Some of the research on the benefits of chocolate is sponsored by interest groups who would benefit from the increase consumption and sale of chocolate, and others by independent scientist who try to duplicate the favorable results or who may be paid consultants for chocolate manufactures. Some findings are antidotal and others exclude a very important component that could have influenced the conclusions of the study known as confounding factors. These include such factors as current health status, medications in use or prescribed not taken or even the overall lifestyle of participants.

Here is a portion of the research on chocolate and counter positions also found in the literature.

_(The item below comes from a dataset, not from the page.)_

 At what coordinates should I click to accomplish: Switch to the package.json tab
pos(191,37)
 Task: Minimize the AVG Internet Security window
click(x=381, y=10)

  • Research: Insulin resistance has been reported as improving due to the low glycemic index of chocolate with a high cacao content.
  • Counter Position: Research points to the high glycemic nature of ingredients, like sugar, and corn syrup added to chocolate, especially the milk chocolate variety. The higher the cacao content the lower the glycemic index according to one reference, but not many individuals consume a high cacao content chocolate.
  • Research: According to one study, the flavonols in dark chocolate, increase blood flow in the brain, an important factor in cognitive ability for aging adults.
  • Counter Position: Natural flavonols can be lost, along with other phytonutrients, during cocoa bean processing. In addition, according to one research paper, cocoa and chocolate products have some of the highest levels of lead found in any food item, when it originates from countries that still use leaded fuels in growing and harvesting equipment or have high lead concentration in the soil. Even varieties labeled as organic can contain lead. Lead has been sighted as having a negative effect on cognitive ability.
  • Research: In a study conducted in Sweden, and reported on, dark chocolate was found to lessen the chance of dying from a heart attack, however; additional research is needed to support this claim. The study also points out that “if you're going to eat dark chocolate for the health benefits, choose dark chocolate with 85% cocoa.”
  • Counter Position: Cardiovascular benefit from the amount of flavonols found in dark chocolate can be outweighed by the saturated fat and empty sugar calories. Other foods contain larger quantities of flavonoids and other antioxidants that have a beneficial effects on the cardiovascular system and also have anti-inflammatory and antiviral properties. These include whole foods, raw fresh fruits and vegetables, legumes, and a balance of Omega 3, 6, and 9 fatty acids .
  • Research: Theobromine, a compound found in the chocolate, is being considered as effective “as fluoride in hardening tooth enamel” protecting against tooth decay.
  • Counter Position: The sugar content of chocolate promotes dental decay. Anyone addicted to the sugar could also end up having a chocolate addiction or addiction to other foods containing sugar.
  • Research: Increased production of nitric oxide, which regulates the contraction of the blood vessels and affects blood pressure and reduced blood sugar in Diabetics.
  • Counter Position: Suggested research findings in chocolate eaters included systolic blood pressure that declined less than two points on average. Systolic blood pressure is a stronger risk factor for heart disease in individuals over 50. However, 2 points may be an insignificant amount when considering the additional calories and fat intake from chocolate or does not mitigate the underlying causes such as obesity, sodium intake, alcohol consumption, lack of exercise, poor diet and smoking. Other steps that have been found to be more effective in reducing blood pressure (BP) according to the Preventive Cardiovascular Nurses Association include Exercising 30 minutes per day – can lower BP by 4-9 points; Consuming more fruits, vegetables and lower fat foods - can lower BP by 8-14 points; Reducing sodium intake to less than 2,300 mg/day – can reduce BP by 2-8 points; Weight loss of 10 kg – can reduce BP by 5-20 points; Limiting alcohol consumption to no more than 2 drinks for men or 1 for women – can reduce blood pressure by 2-4 points.
  • Research: Other human research suggests looking at the potential of chocolate to treat migraine.
  • Counter Position: Other chemicals in chocolate like tyramine have been associated with triggering migraine headaches.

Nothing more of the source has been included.